Círculo de Pensionistas y Trabajadores españoles en Gibraltar
- Abbreviation: CITYPEG
- Type: Trade union
- Region served: Gibraltar
- Chairman: Francisco Ponce

= CITYPEG =

Organisation representing Spanish workers in Gibraltar

CITYPEG, short for Círculo de Pensionistas y Trabajadores españoles en Gibraltar ('Circle of Spanish Pensioners and Workers in Gibraltar'), is an organisation representing Spanish workers in Gibraltar. It is a rival of ASCTEG ('Socio-Cultural Association of Spanish Workers in Gibraltar'), another organisation representing Spanish workers in the territory.

The chairman of the organisation is Francisco Ponce. He was a member of the Unite District Committee in Gibraltar, but resigned from this post in March 2012 (leaving the District Committee without Spanish representation). Ponce accuses Unite of being reluctant to take actions on behalf of Spanish workers.

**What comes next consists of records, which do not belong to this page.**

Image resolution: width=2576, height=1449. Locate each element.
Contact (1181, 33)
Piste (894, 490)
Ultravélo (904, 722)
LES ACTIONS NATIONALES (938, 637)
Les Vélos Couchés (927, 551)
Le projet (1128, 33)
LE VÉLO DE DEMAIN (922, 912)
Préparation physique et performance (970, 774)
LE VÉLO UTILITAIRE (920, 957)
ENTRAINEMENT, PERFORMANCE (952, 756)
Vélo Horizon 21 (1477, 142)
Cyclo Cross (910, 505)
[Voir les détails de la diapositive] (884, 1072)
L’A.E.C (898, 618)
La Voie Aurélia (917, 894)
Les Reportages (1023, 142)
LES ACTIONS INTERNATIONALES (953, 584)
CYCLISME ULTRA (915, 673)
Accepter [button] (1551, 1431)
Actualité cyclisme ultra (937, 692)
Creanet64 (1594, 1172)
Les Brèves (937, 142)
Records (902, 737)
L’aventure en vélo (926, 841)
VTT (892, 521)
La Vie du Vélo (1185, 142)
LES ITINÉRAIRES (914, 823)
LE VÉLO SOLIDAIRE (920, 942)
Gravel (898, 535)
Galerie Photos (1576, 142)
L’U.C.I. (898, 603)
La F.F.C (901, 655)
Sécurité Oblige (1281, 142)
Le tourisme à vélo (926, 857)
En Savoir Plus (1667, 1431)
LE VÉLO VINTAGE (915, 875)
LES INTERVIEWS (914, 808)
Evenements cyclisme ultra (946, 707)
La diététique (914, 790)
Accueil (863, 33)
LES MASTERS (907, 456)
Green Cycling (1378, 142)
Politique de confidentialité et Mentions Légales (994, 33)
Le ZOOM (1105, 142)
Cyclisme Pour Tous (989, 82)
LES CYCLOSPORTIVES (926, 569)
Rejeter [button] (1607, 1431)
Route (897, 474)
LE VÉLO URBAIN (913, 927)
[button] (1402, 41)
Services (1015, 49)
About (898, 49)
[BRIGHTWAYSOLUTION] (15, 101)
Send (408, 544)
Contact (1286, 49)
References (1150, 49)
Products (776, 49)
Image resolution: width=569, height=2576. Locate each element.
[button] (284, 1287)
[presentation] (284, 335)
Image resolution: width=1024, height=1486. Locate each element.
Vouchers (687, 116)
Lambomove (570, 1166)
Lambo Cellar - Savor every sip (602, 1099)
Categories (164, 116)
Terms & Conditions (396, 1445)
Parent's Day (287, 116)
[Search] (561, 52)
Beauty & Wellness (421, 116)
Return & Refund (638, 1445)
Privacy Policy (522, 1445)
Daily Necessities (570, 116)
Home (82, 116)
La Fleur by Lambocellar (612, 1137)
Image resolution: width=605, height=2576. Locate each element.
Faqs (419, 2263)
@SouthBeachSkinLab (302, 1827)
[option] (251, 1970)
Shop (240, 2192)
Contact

CITYPEG has been critical of the policies of the Gibraltarian and Spanish governments for their impact on Spanish workers in the territory. It has characterised the Spanish government's administration of the Gibraltar-Spain border as amounting to using the frontier as "a political weapon", pointing out that long border queues at the Spanish checkpoint affect "Spanish workers in Gibraltar, primarily". It has also complained that the Gibraltar government discriminates against Spanish workers by not topping-up their pensions in the same way as it does for native Gibraltarian workers, and claimed that 500 Spanish workers were laid off in the first half of 2012 as part of an "anti-Spanish policy". The Gibraltar government rejected CITYPEG's claims.

Further claims of discrimination, published in December 2012, led to a libel action against CITYPEG's head Francisco Ponce. After he claimed that Spanish workers had been banned from attending the Gibraltar Joinery and Building Services (GJBS) Christmas party – a claim that was picked up by the Spanish media – he was sued for libel by Gibraltar's Employment Minister Joe Bossano and GJBS. The case was settled in February 2013 when Ponce issued a public apology and agreed to make a symbolic €100 donation to charity.